Elsa’s life is in upheaval. Her parents are divorced. Her mom is remarried and about to have a new baby. Her dad seems to be uncomfortable and disconnected around her. Elsa lives with her mom and stepdad and granny in an apartment building that is full of peculiar neighbors that mostly just terrify Elsa, and who seem to be some of the main targets of Granny’s tricks and torment. To top it off, Elsa is relentlessly bullied at school and her only comfort and happiness comes from the time she spends with her grandmother who is her “best, and only friend”.

Granny creates an entire fantasy world for Elsa called The Land-of-Almost-Awake. It is full of citizens that are unique, mystical, and quite terrifying at times. But it is a place that Elsa has grown to know and love and a place where she has superpowers to conquer the things that scare her. When Elsa’s granny dies well before Elsa is ready to let her go, Elsa feels terrified and angry at her Granny for abandoning her. Then she discovers that Granny has given her a mission to complete. She must deliver a series of letters to individuals to whom Granny felt she owed an apology. Now it seems that through her many outrageous antics, Granny has plenty to be sorry for, but through the deliveries Elsa is forced to find her courage, make new friends, and realize that Granny truly was a superhero in her own way.

Though this book did take me a while to get into, I had fallen in love with the story by the time I had finished. Fredrik Backman has a unique writing style that readers tend to either love or hate. Though the subject matter in his books gets a little bleak and gloomy at times, Backman tells each story with an underlying charm and dark humor that is hard to resist. He does a great job of developing each character by showing that there is often much more beneath the surface of the uptight neighbor who likes to report everything that bugs her to the police and the man who only comes out at night and the woman who has too much to drink and always ends up shouting in the night. The characters are very real, showing the good, the bad and the ugly.

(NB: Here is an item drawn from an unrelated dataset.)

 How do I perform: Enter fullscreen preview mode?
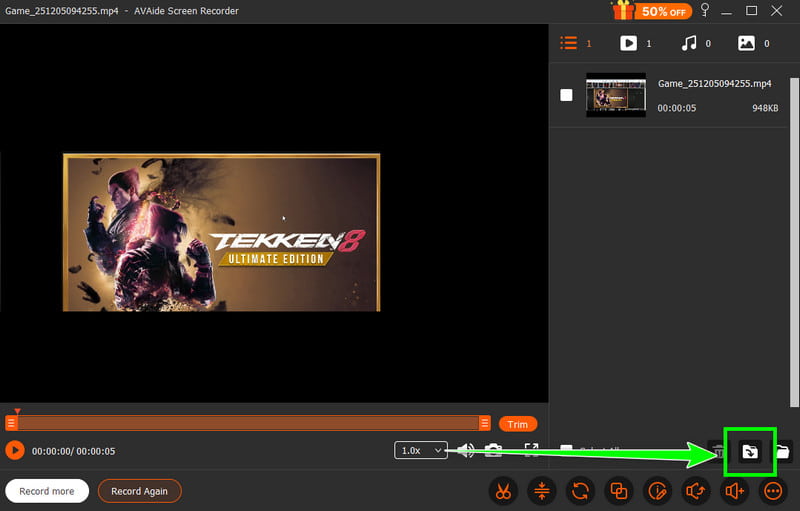531,451
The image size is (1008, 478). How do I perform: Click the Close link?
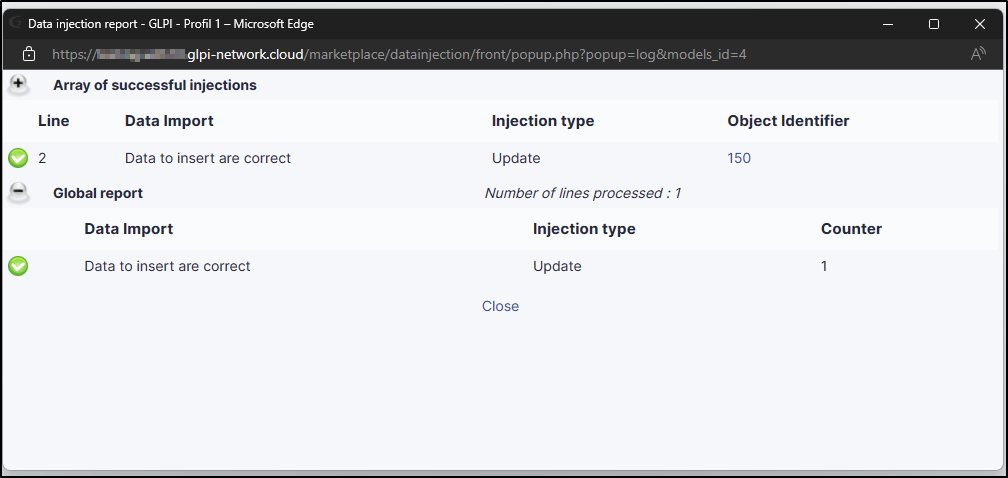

Backman is a Swedish author whose other famous books include A Man Called Ove, Britt-Marie Was Here, and the novella, And Every Morning The Way Gets Longer and Longer. Backman also has a new title, Bear Town, which was released on April 25, 2017. The Yankton Community Library has these titles available in print, audio, and e-books, along with a copy of the DVD adaptation of A Man Called Ove. Though you will need the subtitles (unless you speak Swedish), it’s a great glimpse into Backman’s unique work and style.